I had the pleasure of test driving one of these for 4 days, I currently drive an A3 as a company car, when the Volvo turned up I was quite impressed by the style- on driving I found the car to be more powerful than my A3 and more responsive - so does this mean that I would take one as my next company car??? I doubt it, the main reason being I can only get the ES version and this does not give enough spec for the money Volvo should have stuck to two versions SE & SElux. The SE wouild have possibly made me buy one, unfortunately my grade and the discounts Volvo gave do not let us have the SE model. I still think Volvo could have made this car better. The boot is tiny and has loads of wasted space - the ambient lighting is a joke, I expected an array of leds that filled the car with the colour of my choice, however what I got was one led above the centre console that you just about notice if you hold your hand below it. The menu systems are complicated and you have to use different dials either from the centre console or from the steering wheel to navigate the system, the number keypad is pointless. Storage space is limited and to top it all off rather than go for a electromechanical handbrake like most new models they have gone for a manual one, this in itself would not be so bad if it was on the right side of the car (only responsible adults in the passenger seat as naughty kids may accidently pull it up). The dashboard and door panels are plasticky and look like they have come from a ford, not from an entry level high end car. Come on Volvo you can do so much better than this - what is a lovely car to look at is let down by such minor detail.

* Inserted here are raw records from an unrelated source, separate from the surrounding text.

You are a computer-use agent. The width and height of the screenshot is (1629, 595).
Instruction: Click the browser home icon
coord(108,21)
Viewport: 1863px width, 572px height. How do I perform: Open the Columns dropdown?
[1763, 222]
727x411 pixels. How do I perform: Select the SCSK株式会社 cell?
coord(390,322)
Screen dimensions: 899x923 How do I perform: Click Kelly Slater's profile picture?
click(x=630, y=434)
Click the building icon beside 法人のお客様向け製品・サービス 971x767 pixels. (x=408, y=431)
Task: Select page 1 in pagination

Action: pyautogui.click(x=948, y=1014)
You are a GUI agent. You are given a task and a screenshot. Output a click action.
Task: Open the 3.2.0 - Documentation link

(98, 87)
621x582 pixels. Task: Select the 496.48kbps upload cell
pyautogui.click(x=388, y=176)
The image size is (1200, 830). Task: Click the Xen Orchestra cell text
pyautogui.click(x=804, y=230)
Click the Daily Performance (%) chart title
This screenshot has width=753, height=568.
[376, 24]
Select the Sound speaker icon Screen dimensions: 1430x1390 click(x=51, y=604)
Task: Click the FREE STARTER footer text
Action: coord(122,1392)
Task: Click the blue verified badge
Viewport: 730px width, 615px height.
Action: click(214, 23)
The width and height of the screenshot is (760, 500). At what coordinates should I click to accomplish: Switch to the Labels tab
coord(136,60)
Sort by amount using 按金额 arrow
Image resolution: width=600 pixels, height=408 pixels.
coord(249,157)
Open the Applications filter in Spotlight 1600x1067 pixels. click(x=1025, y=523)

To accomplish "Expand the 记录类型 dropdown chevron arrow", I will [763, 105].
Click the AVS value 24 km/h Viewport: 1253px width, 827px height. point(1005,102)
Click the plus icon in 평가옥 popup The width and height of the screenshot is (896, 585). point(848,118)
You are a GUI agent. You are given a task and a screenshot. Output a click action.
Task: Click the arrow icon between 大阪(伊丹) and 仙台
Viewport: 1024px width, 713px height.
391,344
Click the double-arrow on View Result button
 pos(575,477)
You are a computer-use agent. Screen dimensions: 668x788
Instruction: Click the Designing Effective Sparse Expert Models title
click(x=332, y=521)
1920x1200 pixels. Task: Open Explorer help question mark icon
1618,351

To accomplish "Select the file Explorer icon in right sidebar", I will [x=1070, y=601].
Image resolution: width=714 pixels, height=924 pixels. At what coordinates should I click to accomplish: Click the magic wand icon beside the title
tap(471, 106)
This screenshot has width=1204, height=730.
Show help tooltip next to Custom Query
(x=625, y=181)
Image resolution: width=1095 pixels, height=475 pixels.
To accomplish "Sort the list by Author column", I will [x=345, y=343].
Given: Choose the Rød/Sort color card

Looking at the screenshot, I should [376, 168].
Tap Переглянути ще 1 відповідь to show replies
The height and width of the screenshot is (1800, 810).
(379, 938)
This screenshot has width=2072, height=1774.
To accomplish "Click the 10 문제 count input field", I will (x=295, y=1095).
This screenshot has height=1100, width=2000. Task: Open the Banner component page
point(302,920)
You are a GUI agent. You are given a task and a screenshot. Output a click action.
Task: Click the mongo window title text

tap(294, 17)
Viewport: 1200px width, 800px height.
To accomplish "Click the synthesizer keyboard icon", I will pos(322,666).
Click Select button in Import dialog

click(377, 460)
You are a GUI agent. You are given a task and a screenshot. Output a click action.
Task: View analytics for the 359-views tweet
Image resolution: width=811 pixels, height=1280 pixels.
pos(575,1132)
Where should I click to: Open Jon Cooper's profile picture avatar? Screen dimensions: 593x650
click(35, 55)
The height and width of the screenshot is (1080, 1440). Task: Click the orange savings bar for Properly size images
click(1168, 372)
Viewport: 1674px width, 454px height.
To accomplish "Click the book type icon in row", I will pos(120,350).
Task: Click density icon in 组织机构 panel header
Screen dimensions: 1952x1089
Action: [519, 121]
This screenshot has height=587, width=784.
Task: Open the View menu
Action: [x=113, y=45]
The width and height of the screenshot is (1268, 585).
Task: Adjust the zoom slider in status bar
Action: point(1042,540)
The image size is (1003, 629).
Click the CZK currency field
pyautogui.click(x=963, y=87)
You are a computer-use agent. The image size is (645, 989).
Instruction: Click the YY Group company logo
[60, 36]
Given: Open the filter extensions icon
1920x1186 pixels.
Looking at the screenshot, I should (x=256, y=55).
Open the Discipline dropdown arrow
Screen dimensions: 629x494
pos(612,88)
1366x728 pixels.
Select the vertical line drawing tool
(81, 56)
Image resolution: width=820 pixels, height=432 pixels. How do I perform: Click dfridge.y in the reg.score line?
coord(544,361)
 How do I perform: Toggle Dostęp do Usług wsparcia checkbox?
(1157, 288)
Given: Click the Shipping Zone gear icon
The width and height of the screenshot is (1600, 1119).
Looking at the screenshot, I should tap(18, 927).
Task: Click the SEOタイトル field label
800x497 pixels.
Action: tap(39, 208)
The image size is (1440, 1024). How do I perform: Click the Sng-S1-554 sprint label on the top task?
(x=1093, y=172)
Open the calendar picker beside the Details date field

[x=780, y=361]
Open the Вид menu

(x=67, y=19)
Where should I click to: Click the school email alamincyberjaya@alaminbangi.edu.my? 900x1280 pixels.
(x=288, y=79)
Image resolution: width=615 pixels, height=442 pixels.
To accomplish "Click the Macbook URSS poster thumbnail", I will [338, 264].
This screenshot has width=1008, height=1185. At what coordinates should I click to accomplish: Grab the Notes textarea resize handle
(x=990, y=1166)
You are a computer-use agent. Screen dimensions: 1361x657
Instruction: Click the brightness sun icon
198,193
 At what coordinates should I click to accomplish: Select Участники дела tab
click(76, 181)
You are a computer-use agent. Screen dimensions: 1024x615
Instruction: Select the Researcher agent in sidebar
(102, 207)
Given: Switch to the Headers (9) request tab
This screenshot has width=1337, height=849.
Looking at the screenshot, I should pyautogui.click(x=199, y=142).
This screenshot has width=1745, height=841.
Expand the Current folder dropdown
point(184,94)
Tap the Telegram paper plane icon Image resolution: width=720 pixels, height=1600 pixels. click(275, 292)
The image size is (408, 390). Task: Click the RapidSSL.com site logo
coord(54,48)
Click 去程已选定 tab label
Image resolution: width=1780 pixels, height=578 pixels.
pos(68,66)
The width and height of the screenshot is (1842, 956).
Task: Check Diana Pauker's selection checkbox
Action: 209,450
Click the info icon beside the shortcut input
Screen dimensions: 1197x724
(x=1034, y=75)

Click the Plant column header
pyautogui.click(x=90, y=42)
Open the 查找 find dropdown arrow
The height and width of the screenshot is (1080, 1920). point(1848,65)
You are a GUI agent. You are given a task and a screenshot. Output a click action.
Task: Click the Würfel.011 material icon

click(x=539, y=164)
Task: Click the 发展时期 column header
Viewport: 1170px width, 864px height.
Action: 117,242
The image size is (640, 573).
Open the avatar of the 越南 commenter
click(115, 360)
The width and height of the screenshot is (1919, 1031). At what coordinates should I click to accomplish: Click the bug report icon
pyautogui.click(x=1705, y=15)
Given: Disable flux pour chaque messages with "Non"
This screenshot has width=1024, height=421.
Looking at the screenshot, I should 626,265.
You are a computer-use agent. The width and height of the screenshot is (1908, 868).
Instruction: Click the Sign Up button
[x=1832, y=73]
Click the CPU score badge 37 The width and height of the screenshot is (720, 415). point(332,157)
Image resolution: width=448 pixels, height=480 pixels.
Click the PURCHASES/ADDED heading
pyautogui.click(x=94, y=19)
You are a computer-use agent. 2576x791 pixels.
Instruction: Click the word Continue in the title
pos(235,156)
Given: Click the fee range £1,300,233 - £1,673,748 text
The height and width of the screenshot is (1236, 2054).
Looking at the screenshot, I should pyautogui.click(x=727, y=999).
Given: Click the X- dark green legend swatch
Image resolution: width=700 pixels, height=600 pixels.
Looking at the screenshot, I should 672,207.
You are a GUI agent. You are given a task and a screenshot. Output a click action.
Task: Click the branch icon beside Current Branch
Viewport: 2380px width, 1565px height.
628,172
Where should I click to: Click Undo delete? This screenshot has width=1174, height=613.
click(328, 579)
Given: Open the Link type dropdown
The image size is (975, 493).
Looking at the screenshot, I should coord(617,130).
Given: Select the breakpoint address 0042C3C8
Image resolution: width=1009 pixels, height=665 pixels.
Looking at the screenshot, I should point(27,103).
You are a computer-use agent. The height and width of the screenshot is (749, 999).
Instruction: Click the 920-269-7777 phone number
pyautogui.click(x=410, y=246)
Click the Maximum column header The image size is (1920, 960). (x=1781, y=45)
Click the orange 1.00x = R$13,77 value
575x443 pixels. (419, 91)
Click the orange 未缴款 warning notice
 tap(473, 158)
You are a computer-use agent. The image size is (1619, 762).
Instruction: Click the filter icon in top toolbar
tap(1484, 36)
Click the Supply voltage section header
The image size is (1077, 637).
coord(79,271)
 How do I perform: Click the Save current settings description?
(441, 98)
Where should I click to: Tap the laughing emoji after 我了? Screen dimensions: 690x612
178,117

I am not biased towards any brand and if VOLVO had improved on these then I think I would have found my perfect company car, instead it looks like I will have to have another A3.

Citytiger 17 August 2012

The Problem

I think the problem is that some people (road testers included), see the name Volvo, and think of a tank with the design of a housebrick, much loved by antique dealers and old men in cloth caps, with poor handling and rubbish engines and the repitation of being dull but safe.

The problem is Volvo have fro the most part completly shed this image, they have a range of very well built, reliable, stylish vehicles, the biggest and best range in its history, and for the most part just as good or better than the opposition, however with the down market push of so called premier brands into family and business sales, companies such as Volvo have struggled, not through inferior equipment, but from badge snobbery.

If the 1 series had a Kia badge on it they would never sell a single one, and the fact is the equivalent Kia is probably a better car for the target audience than the 1 series. 

Historically small saloons have failed in the UK, slap a BWM or Audi badge on one and you cant build them quick enough, I predict in the next 2-3 years, the bubble will burst and the residuals will fall through the floor because the market is flooded with ex fleet cars, history repeating itself, just like the demise of Ford and Vauxhall before them.

Go shopping for a used 3 series, if you dont like the one on show, go 100 yards down the road to the next one, and so one, the used market is picky, and if they dont have the correct spec they wont sell, there are too many to choose from its easier to shop around for the one you want.

Volvophile 27 July 2012

So, I'm awaiting Vicky

So, I'm awaiting Vicky Parrott to come forward and admit this review as utter nonsense.  I think many of us have identified her criticisms as total waffle so far and completely unjustified.

So come on, Vicky, prove to us that you're not fed by the German Audi/BMW/Merc PR machine and show you're actually an original, forward thinking car reviewer.  Nearly every other magazine have found this car hard to fault (including certain journalists from this publication) so there is no getting away from this one.  You cannot use the whole 'lacks dynamic finesse' cliche, as this Volvo actually outhandles the competition this time.  You only have to see the great lengths they have gone to such as adding costly Tenneco dampers to the already decent Focus platform.